酒類の販売は、ファストカジュアルレストランはもちろんのことファストフードでもバーガーキング(本社:マイアミ、フロリダ州)が2009年に展開を始めたプロトタイプ店舗(ワッパーバー)でビールーの販売を始めて以来、ホワイトキャッスル、ウェンディーズなど他のファストフードチェーンでもライトリカーを販売するチェーンも増えています。 
マーケティング調査会社のテクノミク社の2012年発表のBarTAB(Trends in Adult Beverage) レポートでは、2011年のレストランでの酒類販売は4.9%増加し937億ドル(約9兆円強)に達し、この傾向は数年続くだろうと予測しています。
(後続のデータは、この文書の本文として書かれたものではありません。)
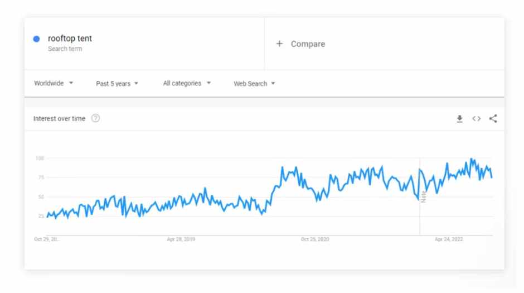Edit the rooftop tent search term
Viewport: 524px width, 293px height.
click(x=70, y=39)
その流れにブレーキを掛けようとする動きが、この5月、アメリカ国家運輸安全委員会(National Transportation Safety Board)から発表されました。 ハイウェイで起こる死亡事故(年間約3万人)の1/3以上が飲酒運転が原因の事故によるものとして、飲酒運転の規制基準となるアルコール血中濃度を現行の0.08%から0.05%へと強化すると発表したのです。 血中アルコール濃度の基準は各州によって決められるものですが、全米レストラン協会及び関連団体は飲酒運転による交通事故は、多量の飲酒や中毒症状を持つ人が引き起こもので一般生活者が食事で楽しむ飲酒によるものではないと反発しています。 現在は50州で採用されている血中濃度0.08%ですが、これも全米化するまで約20年は掛かっていますからよっぽどのことがない限り変化することはないと思います。